Последующие дни внесли большое разнообразие и интерес в их пребывание в замке исмаэлитов. К Гагели был приставлен проповедник, в совершенстве изучивший психологию людей, умевший одних склонять к полному самоотречению и самопожертвованию, а в других — разжигать страсть честолюбия и корыстолюбия и обещаниями почестей заманивать в число последователей союза.
Внимательно слушая своего наставника, следя за их методом воздействия на человека, Гагели вскоре выяснил, что исмаэлиты не придерживались определенного вероучения. Смотря по обстоятельствам, они были то мусульманами, то огнепоклонниками, то свободомыслящими, то проповедниками аскетизма, то отрицателями всякого знания, помимо их тайного обучения.
Отклонившись от мусульманства, предавая проклятию как шиитов, так и суннитов, отвергая коран, они проповедовали, что должен прийти настоящий пророк Махди, который возвестит истину. Они ловко играли именем этого несуществующего пророка, которого они представляли иудеям как Мессию, а христианам как ожидаемого Спасителя, который будет судить человечество.
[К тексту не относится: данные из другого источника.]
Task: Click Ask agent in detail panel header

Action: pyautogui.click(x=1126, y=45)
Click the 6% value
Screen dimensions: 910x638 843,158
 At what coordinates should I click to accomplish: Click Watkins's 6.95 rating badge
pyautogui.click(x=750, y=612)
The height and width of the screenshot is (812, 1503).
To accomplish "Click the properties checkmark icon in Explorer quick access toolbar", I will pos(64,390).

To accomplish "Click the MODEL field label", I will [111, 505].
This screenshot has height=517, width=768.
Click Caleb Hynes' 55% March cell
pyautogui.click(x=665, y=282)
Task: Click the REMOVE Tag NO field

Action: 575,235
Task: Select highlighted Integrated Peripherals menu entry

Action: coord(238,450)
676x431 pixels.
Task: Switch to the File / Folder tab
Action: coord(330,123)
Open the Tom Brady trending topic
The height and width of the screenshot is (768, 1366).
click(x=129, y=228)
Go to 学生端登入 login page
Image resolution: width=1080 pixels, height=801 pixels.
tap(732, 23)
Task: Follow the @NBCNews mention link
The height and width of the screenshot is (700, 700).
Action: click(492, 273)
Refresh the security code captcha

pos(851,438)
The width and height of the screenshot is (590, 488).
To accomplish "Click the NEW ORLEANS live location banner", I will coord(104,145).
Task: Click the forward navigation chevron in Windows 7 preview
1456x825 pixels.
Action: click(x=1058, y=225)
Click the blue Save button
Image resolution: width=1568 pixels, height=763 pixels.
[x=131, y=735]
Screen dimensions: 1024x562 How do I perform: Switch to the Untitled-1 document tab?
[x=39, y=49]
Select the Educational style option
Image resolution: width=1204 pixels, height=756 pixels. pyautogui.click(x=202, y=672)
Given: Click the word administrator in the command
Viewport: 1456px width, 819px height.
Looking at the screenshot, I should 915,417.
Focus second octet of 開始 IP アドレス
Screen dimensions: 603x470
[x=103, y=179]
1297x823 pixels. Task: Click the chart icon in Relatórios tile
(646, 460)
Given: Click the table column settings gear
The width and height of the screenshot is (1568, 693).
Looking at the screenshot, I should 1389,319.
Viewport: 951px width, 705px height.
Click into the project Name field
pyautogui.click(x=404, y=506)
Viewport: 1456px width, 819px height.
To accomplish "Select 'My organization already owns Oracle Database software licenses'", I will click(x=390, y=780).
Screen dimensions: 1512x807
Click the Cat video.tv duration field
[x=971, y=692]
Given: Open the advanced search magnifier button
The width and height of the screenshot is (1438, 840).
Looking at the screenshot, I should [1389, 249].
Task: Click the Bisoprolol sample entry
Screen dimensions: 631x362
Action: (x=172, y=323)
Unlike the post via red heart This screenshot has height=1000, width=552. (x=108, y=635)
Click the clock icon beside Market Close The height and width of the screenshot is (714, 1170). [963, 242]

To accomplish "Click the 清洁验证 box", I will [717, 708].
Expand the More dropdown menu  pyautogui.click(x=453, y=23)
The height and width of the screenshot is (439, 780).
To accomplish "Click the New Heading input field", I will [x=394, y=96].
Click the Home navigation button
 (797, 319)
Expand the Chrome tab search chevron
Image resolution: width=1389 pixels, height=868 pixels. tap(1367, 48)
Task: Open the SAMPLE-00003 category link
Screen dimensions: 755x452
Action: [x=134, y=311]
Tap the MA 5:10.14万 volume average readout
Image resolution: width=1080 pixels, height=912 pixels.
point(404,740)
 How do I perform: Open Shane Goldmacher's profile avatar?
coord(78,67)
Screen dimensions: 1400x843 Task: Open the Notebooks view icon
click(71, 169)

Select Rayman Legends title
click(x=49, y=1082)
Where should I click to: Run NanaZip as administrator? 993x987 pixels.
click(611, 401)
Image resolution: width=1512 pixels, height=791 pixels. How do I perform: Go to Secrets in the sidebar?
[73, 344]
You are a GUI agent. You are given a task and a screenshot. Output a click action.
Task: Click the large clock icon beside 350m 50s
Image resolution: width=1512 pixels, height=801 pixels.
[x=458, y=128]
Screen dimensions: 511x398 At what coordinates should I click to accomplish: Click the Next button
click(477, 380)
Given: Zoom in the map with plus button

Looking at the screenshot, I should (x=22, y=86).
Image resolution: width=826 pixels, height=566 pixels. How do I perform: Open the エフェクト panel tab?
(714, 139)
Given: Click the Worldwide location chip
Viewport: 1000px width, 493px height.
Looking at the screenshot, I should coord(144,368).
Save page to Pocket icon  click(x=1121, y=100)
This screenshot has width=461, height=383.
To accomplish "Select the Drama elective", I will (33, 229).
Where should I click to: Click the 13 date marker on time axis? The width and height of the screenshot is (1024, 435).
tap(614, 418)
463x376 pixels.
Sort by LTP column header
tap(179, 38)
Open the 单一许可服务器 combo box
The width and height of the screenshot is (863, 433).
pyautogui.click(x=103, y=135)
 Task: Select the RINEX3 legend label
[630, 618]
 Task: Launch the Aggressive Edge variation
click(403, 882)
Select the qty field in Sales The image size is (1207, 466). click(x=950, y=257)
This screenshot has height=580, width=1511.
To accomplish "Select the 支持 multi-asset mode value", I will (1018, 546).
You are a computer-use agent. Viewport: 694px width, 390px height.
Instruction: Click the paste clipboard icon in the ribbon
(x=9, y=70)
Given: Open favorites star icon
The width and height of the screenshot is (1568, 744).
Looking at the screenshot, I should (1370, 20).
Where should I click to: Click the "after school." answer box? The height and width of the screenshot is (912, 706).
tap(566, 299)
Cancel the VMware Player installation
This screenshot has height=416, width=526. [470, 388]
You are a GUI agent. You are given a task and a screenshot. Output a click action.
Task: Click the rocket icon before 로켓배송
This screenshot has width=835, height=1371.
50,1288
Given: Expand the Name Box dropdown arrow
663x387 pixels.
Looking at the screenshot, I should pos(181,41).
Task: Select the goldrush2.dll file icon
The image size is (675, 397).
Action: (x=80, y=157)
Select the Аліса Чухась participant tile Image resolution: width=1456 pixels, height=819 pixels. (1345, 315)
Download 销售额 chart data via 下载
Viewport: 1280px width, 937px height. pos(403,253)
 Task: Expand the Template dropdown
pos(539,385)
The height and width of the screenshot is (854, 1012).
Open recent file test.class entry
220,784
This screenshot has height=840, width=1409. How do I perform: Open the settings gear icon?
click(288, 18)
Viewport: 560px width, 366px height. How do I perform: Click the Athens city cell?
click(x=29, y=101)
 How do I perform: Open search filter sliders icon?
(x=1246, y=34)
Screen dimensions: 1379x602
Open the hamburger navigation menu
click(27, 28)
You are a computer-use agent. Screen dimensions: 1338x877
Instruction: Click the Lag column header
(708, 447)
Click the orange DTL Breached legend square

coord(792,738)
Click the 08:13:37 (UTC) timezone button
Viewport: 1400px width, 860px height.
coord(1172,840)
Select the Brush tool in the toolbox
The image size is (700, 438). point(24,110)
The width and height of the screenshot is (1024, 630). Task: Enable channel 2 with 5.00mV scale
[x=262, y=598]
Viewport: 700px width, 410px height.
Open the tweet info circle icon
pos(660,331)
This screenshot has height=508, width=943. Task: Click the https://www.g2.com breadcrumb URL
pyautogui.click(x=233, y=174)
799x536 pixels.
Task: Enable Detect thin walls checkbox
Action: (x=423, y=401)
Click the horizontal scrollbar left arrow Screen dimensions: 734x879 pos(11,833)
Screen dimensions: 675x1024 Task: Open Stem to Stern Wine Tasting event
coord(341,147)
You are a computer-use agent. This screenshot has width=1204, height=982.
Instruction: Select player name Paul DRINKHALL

Между тем, в тайном учении исмаэлиты разрушали всякую веру и воспитывали глубоких скептиков, которые в своей гордости презирали нравственность, считая религиозные предписания ничем иным, как аллегориями, выполнение которых не имело малейшего значения. Но учение о неверии и полном отрицании нравственных основ жизни было открыто только высшему разряду посвященных, а младшие члены братства призывались к полному самоотречению и слепому повиновению своим руководителям.
Проповедник, не жалея слов, восхвалял силу и мощь их братства, глубокую государственную мудрость Старца с горы, который, сидя в замке, наблюдал за всеми странами и повсюду приобретал множество последователей. Он с гордостью оповестил Гагели, что Моссульский султан был убит федави при выезде из мечети, что один из могущественных калифов, объявивший себя противником Старца, был убит на аудиенции у султана в Багдаде. Видимо, он рассчитывал своими сообщениями внушить страх Гагели и заранее отвратить его даже мысленно от измены.
Однажды ночью к ним кто-то постучался. Мелхиседек с испугом открыл дверь и увидел того самого служителя, который сопровождал Гагели к Дан-эль-Кебиру.
— Что ты хочешь от нас? — спросил Мелхиседек, — но служитель бросился к ногам Гагели.
— Завтра утром вас выпустят на свободу, — тихо пролепетал он, — и вы покинете навсегда это ужасное обиталище! Выслушайте меня, если не желаете моей гибели!